Traces
In this section, we’ll explore distributed tracing, the third pillar of application observability.
Distributed tracing is an essential tool for monitoring and analyzing the performance of complex applications. It tracks the flow of requests across multiple services and components, helping to identify bottlenecks and improve efficiency — particularly useful for intricate systems like Easypay.
With Spring Boot, there are a couple of approaches to incorporate distributed tracing into your application:
- Utilize the Spring Boot Actuator integration with support from Micrometer Tracing,
- The Spring Boot Starter for OpenTelemetry, which provides an easy way to instrument your application using OpenTelemetry instrumentation libraries (but limited to a subset of all available libraries),
- Or adopt a broader Java Agent approach provided by the OpenTelemetry project, which automatically instruments our code when attached to our JVM regardless of the framework you use.
For this workshop, we’ll keep to use the Java Agent approach, as it’s the most straightforward way to instrument our application and independent of the libraries we use.
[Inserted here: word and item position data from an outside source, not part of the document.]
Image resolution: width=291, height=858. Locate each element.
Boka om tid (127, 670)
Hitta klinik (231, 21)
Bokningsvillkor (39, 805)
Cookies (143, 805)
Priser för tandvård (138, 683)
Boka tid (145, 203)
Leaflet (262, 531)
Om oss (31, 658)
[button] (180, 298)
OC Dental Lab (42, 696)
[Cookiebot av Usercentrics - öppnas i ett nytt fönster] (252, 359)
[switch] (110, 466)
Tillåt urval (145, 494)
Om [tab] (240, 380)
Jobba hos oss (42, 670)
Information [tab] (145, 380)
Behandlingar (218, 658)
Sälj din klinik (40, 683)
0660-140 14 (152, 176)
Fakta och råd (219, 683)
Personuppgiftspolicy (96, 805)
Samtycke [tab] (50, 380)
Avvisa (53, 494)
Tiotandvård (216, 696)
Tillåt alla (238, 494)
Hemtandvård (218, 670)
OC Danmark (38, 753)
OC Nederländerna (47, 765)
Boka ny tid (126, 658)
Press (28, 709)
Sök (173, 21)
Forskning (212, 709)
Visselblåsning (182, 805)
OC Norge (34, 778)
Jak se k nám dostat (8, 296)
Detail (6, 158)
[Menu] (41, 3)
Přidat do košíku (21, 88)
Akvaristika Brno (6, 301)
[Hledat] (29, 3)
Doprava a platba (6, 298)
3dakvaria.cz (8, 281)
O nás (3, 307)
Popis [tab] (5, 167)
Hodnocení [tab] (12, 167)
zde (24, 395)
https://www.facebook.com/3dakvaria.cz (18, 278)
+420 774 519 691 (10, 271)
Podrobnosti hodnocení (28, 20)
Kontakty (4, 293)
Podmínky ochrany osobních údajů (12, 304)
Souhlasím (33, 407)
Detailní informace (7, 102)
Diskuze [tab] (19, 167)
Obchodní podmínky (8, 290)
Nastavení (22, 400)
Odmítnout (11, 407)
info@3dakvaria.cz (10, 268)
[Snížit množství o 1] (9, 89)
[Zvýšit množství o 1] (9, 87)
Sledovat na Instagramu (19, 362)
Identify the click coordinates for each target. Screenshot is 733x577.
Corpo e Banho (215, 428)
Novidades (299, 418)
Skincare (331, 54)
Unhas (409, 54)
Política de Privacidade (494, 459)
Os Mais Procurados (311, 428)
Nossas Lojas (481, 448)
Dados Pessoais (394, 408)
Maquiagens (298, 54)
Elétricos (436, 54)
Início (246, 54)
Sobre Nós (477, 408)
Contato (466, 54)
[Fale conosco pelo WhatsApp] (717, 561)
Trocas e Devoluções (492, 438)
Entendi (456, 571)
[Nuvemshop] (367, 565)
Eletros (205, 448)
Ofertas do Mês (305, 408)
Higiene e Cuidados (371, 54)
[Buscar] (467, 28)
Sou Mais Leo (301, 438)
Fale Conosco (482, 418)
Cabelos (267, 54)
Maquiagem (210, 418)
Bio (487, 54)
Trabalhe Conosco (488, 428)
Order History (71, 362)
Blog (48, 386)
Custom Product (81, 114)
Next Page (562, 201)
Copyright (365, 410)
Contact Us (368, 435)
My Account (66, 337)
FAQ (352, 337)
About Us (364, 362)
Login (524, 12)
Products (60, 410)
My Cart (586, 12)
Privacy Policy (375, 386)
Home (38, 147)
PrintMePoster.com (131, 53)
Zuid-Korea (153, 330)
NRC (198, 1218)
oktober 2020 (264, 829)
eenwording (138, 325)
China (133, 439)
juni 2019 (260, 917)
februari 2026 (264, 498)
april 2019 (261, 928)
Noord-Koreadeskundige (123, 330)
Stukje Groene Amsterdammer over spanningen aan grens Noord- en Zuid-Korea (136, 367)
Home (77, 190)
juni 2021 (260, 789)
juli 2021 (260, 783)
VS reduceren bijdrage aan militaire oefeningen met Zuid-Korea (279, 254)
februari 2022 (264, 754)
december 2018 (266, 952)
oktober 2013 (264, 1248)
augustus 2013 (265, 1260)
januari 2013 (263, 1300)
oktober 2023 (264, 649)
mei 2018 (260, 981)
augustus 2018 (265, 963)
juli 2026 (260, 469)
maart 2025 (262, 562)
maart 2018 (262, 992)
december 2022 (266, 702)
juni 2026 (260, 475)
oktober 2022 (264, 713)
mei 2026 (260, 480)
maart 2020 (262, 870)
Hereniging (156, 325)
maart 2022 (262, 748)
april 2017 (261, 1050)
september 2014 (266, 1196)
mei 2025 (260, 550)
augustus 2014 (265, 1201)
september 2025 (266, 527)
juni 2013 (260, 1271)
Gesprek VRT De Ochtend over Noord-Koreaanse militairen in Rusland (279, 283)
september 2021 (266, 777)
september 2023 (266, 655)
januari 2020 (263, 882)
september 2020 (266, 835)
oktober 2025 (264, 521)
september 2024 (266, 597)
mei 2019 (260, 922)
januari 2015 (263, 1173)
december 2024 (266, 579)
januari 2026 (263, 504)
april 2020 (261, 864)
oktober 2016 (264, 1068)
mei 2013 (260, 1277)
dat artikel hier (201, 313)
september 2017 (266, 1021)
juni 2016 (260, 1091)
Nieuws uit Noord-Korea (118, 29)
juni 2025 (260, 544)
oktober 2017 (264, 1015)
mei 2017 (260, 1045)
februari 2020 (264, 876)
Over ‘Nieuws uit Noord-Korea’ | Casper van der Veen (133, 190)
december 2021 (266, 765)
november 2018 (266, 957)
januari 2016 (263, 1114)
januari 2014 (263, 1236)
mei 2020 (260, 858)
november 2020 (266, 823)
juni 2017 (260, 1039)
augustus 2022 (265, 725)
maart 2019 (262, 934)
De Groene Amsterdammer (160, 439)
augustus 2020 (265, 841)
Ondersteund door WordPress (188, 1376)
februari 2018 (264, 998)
The OpenTelemetry Collector will be used once again, tasked with receiving traces and forwarding them to the Tempo backend.
Tip
Utilizing collectors offers several advantages for managing telemetry data:
- Reduces the need for complicated application configurations: just send data to
localhost
, - Centralizes configuration to a single point: the collector,
- Acts as a buffer to prevent resource overuse,
- Can transform data before ingestion,
- Supports data intake from various protocols and can relay them to any backend,
- …
Lastly, we will use Grafana to examine and interpret these traces, allowing us to better understand and optimize our application’s performance.